> **DATA FOR THE TASK**
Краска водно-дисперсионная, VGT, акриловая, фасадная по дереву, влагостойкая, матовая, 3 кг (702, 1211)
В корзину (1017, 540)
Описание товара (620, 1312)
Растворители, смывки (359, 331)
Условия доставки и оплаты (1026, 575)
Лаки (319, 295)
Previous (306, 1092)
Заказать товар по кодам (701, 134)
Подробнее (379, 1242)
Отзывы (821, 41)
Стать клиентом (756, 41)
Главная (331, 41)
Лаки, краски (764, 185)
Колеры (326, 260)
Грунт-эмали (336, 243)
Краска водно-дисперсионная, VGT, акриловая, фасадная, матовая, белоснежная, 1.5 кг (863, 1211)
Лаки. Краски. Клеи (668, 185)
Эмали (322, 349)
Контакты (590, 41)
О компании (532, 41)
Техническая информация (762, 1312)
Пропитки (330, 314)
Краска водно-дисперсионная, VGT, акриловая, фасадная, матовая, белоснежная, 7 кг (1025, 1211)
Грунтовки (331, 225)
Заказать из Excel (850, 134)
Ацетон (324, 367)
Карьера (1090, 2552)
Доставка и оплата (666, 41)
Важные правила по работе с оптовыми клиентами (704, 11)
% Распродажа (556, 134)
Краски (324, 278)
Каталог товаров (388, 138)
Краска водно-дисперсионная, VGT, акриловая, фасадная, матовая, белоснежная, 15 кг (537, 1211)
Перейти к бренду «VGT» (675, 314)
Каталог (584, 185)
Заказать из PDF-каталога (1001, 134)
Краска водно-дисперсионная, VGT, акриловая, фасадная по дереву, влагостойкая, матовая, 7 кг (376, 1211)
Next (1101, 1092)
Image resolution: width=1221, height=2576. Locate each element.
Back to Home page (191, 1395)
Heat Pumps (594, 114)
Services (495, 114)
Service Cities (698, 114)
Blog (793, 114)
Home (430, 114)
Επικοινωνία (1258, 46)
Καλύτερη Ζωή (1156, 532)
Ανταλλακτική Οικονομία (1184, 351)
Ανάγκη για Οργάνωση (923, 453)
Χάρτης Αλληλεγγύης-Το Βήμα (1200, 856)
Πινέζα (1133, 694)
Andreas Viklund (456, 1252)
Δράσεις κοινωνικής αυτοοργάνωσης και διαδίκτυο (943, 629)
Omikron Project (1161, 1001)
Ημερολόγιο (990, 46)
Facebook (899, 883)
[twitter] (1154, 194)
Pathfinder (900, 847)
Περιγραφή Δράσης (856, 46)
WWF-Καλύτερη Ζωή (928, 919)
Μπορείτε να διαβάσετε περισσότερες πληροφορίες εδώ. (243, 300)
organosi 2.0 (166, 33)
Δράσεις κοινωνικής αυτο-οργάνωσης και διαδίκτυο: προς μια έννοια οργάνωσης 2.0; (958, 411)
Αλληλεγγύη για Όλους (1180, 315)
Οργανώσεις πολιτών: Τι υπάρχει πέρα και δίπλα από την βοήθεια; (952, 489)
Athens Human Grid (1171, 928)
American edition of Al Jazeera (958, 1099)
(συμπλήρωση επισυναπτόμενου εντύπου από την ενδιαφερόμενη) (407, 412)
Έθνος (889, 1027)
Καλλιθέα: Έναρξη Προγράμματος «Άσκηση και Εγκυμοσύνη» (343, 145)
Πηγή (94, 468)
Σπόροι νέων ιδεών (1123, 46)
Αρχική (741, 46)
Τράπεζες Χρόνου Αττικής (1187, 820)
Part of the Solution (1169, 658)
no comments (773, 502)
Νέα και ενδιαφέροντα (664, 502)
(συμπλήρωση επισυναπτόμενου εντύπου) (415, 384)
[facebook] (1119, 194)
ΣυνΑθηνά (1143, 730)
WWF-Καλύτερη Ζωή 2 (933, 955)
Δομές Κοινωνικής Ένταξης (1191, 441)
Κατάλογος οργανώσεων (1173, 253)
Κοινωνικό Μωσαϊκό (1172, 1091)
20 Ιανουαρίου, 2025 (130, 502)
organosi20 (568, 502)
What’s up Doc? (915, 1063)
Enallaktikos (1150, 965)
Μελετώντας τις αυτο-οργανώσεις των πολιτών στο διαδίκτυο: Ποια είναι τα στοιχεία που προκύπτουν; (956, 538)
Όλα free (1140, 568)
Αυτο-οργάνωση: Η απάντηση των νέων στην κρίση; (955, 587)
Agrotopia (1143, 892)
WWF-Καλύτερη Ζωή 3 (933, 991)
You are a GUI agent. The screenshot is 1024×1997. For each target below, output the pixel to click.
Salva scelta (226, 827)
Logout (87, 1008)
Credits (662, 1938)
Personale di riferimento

> **ABOUT THIS TASK**
Take the listing above and repeat exactly the lines from the one containing "Описание товара (620, 1312)" through the one containing "Грунт-эмали (336, 243)", both included.

> **YOUR RESPONSE**
Описание товара (620, 1312)
Растворители, смывки (359, 331)
Условия доставки и оплаты (1026, 575)
Лаки (319, 295)
Previous (306, 1092)
Заказать товар по кодам (701, 134)
Подробнее (379, 1242)
Отзывы (821, 41)
Стать клиентом (756, 41)
Главная (331, 41)
Лаки, краски (764, 185)
Колеры (326, 260)
Грунт-эмали (336, 243)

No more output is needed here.